Shadi Hamid, a longtime critic of US aid to Egypt and now a fellow at the Brookings Institution Saban Center for Middle East Policy, argues it's time for Obama to get tough:
It is late—some might say too late—but if the Obama administration was waiting for a last straw, then these sentences could, and should, be it. The only way to restore even a modicum of leverage with the Egyptian government—and, for that matter, credibility—is to finally close the ever-growing gap between what we have said and what we still insist on doing. For starters, that would mean announcing in clear language that the “held” aid from last fiscal year will not be released, and that new assistance for the coming year will not be certified. For too long, the United States has hoped, despite mounting evidence to the contrary, that the Egyptian government might succumb to reason and listen to American counsel. But the Egyptians have not listened, and it is unlikely they will, unless the administration gives them a reason to do so.
But US leverage isn't what it used to be. Billions of dollars from Gulf monarchies like Saudi Arabia and the United Arab Emirates have made US aid, which dates back to the Israeli-Egypt accords, more dispensable. As the US spoke of democracy, nation building, and supporting the Egyptian state, the Gulf states sent bags of cash to the military.
Reuters quotes Maj. Gen. Taher Abdullah, the Egyptian military's chief engineer, saying the UAE is determined that its cash be channeled through the army.
"(UAE officials) said, 'we will support the Egyptian people but through the army – if the people want a hospital, the armed forces will build it,'" the 58-year-old career officer and engineer told Reuters in an interview.
The army's role in building construction became public earlier this month when UAE government-linked Dubai firm Arabtec's announced it had inked a $40 billion deal with the military to build one million homes in Egypt.
Based on the Gulf monarchies' track record – they are notorious for failing to deliver all the cash they promise – the full $40 billion, equivalent to about 16 percent of Egypt's GDP, is unlikely to ever be spent.
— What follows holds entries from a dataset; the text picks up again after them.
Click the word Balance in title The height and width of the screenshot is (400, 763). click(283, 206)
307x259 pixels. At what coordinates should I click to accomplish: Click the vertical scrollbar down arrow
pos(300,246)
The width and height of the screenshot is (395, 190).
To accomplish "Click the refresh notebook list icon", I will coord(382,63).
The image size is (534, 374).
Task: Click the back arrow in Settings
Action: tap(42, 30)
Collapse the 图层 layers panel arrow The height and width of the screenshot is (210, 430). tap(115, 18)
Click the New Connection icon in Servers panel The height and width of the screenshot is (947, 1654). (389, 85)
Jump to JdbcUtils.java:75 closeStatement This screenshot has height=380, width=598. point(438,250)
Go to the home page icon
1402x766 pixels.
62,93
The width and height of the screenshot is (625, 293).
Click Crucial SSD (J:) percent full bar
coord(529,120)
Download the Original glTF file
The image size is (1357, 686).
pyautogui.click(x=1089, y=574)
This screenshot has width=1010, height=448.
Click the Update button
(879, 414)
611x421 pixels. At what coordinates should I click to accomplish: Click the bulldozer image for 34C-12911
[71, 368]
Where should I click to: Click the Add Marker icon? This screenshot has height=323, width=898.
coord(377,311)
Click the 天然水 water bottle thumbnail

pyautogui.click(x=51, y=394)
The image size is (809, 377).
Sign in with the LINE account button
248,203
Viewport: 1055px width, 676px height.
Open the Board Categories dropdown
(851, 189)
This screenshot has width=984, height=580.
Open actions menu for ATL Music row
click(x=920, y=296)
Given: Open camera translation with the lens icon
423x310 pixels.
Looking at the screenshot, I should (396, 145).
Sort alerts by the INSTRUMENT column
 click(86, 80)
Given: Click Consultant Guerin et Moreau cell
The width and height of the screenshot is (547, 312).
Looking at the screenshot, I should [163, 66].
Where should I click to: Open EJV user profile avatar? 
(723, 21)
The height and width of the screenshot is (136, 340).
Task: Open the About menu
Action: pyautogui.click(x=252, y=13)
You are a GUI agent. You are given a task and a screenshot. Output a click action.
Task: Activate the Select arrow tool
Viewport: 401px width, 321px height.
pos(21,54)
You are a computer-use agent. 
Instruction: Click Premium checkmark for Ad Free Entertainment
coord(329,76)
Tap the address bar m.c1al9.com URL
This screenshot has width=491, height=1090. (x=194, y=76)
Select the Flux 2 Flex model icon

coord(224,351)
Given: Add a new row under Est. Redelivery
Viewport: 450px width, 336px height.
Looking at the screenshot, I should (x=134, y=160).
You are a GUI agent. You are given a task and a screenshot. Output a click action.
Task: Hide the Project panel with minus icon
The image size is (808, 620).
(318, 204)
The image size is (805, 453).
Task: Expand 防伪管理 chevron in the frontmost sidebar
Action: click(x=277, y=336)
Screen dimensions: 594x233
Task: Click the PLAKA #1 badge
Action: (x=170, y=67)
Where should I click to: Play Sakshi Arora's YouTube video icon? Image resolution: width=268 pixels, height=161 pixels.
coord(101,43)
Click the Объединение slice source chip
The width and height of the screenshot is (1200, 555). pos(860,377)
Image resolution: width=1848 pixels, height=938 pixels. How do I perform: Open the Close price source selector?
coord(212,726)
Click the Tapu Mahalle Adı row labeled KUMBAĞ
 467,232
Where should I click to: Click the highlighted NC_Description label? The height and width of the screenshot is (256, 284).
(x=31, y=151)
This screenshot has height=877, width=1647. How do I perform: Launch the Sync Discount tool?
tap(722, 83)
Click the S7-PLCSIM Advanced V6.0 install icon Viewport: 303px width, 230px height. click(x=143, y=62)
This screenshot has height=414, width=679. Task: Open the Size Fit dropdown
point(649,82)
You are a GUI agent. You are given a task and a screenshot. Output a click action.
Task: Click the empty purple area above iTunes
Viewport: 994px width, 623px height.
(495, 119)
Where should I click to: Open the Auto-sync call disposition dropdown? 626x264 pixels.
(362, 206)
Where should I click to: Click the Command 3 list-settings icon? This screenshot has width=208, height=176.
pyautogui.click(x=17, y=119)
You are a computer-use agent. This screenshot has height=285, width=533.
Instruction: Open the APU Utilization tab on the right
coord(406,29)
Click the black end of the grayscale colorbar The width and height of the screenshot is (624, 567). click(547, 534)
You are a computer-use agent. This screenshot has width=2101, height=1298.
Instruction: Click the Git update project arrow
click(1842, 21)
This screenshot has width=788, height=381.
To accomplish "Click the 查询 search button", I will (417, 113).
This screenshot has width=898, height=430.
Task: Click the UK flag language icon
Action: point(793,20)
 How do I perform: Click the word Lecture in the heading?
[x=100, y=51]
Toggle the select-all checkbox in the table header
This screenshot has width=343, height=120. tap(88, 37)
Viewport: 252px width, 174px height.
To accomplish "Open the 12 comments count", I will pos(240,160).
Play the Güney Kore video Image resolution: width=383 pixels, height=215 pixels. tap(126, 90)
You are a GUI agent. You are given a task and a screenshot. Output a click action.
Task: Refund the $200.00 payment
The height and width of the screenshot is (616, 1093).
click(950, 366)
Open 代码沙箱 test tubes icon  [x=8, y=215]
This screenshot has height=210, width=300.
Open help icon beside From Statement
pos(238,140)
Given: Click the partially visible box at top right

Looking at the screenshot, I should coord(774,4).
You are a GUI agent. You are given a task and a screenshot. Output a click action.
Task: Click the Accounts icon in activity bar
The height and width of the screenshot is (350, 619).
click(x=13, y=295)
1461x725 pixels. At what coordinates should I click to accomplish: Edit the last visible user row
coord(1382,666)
But a meaningful portion of the money probably will be delivered, and when it is spent, it will yield riches for the generals.
The military has long been allowed to seize unoccupied land under the pretext that it is needed to "defend the nation." In recent decades, much of that land has been used to build for-profit housing projects – low-income homes in the desert, far from jobs and transportation, as well as lavish condos for the wealthy – and for tourism development along the Mediterranean coast. (An excellent overview of the perverse incentives this generates and the damage it does can be found in urban planner David Sims "Understanding Cairo: The Logic of a City out of Control.")
This money from the Gulf states will help the military remain as the dominant economic and political power in Egypt – a goal starkly at odds with the Obama administration's professed desire for civilian oversight of the military under a real democracy. While the US talks "democratic transition" in Egypt, the country's major financial backers are determined to transition to something else.